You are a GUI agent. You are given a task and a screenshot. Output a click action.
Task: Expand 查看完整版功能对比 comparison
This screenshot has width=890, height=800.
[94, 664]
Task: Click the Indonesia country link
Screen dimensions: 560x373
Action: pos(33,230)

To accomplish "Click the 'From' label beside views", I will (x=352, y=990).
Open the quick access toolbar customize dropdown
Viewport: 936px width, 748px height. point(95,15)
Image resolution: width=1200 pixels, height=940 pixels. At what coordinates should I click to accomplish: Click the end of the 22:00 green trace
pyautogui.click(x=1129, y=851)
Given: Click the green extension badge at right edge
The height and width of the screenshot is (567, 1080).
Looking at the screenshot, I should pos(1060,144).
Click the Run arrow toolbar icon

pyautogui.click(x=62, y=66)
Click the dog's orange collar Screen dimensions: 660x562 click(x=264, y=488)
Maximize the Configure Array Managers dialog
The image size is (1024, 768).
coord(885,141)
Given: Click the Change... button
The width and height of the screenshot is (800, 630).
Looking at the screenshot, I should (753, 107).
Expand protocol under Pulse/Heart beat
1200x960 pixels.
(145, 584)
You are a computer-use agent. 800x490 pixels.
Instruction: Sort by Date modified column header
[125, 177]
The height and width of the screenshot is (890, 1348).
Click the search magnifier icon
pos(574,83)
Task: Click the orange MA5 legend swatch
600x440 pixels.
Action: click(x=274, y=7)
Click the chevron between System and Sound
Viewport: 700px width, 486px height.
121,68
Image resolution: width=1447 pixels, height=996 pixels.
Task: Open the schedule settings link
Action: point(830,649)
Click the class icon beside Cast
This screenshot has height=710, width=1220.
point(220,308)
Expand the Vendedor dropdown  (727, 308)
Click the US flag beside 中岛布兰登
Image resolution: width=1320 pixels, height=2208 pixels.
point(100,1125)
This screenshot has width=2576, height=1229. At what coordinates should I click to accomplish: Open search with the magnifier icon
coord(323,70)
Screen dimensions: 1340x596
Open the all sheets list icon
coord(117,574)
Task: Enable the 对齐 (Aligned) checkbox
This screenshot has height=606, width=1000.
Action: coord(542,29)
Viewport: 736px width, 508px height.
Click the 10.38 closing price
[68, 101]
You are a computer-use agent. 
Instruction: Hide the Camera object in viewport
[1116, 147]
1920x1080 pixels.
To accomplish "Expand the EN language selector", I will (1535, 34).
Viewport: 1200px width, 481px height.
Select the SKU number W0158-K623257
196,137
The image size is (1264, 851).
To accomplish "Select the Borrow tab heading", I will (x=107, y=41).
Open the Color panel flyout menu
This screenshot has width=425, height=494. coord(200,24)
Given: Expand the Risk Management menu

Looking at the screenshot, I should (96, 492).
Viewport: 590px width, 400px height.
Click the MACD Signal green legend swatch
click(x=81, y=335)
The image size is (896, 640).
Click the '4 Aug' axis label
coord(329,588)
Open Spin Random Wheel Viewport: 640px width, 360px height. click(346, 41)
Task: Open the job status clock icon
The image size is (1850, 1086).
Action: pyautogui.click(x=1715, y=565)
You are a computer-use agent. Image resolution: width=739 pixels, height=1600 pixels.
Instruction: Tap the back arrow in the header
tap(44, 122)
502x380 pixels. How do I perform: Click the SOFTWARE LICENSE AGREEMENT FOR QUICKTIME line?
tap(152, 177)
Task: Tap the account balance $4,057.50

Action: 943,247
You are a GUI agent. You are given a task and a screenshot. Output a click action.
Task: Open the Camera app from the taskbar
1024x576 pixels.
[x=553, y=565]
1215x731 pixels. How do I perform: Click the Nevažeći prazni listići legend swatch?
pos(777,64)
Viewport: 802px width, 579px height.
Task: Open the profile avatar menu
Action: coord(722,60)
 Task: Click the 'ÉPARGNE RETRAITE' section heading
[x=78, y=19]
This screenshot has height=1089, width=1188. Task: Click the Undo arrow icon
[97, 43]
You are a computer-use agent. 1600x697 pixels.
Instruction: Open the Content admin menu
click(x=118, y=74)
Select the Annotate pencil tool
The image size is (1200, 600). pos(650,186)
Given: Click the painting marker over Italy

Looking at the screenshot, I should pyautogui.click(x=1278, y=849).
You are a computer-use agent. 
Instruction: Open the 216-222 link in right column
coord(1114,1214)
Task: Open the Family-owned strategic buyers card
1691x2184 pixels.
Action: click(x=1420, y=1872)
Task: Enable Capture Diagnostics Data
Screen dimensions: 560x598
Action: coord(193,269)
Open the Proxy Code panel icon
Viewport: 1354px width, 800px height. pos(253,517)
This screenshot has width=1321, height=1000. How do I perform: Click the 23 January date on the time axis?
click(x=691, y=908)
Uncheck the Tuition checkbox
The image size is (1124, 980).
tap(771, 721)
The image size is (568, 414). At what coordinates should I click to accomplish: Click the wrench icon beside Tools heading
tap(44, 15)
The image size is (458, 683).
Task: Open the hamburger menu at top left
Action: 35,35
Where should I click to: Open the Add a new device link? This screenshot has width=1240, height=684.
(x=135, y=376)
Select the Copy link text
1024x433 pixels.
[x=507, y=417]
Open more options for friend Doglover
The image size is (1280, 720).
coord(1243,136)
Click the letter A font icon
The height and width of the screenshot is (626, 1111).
+---+
> [Instructions to follow]: Copy every line of the material in which the word "computer" occurs.

> [Solution for this task]:
You are a computer-use agent. 800x490 pixels.
You are a computer-use agent. 
You are a computer-use agent. Image resolution: width=739 pixels, height=1600 pixels.
You are a computer-use agent. 1600x697 pixels.
You are a computer-use agent. 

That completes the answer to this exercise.